**AIM OF THE EXERCISE**
Please set down the records below exactly as they appear.
##############################
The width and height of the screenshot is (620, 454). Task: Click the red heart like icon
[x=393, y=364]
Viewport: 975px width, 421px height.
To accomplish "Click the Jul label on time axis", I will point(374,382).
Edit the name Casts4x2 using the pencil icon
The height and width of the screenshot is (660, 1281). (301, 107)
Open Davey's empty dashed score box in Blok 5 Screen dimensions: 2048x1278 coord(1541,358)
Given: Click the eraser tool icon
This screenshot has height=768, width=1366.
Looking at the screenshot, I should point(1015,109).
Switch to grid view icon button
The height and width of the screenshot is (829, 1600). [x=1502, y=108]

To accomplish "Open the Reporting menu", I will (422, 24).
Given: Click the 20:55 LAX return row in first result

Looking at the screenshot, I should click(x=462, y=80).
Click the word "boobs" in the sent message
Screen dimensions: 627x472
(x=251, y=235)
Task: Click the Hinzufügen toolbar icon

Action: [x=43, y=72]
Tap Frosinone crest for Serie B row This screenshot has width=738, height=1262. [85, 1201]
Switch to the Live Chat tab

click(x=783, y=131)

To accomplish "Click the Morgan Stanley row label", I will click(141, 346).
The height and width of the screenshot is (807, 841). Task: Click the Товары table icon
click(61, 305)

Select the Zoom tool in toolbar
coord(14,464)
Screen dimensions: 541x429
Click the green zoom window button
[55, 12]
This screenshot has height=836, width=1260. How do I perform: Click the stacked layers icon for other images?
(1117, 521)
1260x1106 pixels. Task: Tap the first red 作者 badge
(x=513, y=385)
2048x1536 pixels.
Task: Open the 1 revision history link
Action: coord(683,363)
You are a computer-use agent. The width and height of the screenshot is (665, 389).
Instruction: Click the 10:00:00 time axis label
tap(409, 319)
##############################
**RESPONSE TO THE TASK**
The width and height of the screenshot is (620, 454). Task: Click the red heart like icon
[x=393, y=364]
Viewport: 975px width, 421px height.
To accomplish "Click the Jul label on time axis", I will point(374,382).
Edit the name Casts4x2 using the pencil icon
The height and width of the screenshot is (660, 1281). (301, 107)
Open Davey's empty dashed score box in Blok 5 Screen dimensions: 2048x1278 coord(1541,358)
Given: Click the eraser tool icon
This screenshot has height=768, width=1366.
Looking at the screenshot, I should point(1015,109).
Switch to grid view icon button
The height and width of the screenshot is (829, 1600). [x=1502, y=108]

To accomplish "Open the Reporting menu", I will (422, 24).
Given: Click the 20:55 LAX return row in first result

Looking at the screenshot, I should click(x=462, y=80).
Click the word "boobs" in the sent message
Screen dimensions: 627x472
(x=251, y=235)
Task: Click the Hinzufügen toolbar icon

Action: [x=43, y=72]
Tap Frosinone crest for Serie B row This screenshot has width=738, height=1262. [85, 1201]
Switch to the Live Chat tab

click(x=783, y=131)

To accomplish "Click the Morgan Stanley row label", I will click(141, 346).
The height and width of the screenshot is (807, 841). Task: Click the Товары table icon
click(61, 305)

Select the Zoom tool in toolbar
coord(14,464)
Screen dimensions: 541x429
Click the green zoom window button
[55, 12]
This screenshot has height=836, width=1260. How do I perform: Click the stacked layers icon for other images?
(1117, 521)
1260x1106 pixels. Task: Tap the first red 作者 badge
(x=513, y=385)
2048x1536 pixels.
Task: Open the 1 revision history link
Action: coord(683,363)
You are a computer-use agent. The width and height of the screenshot is (665, 389).
Instruction: Click the 10:00:00 time axis label
tap(409, 319)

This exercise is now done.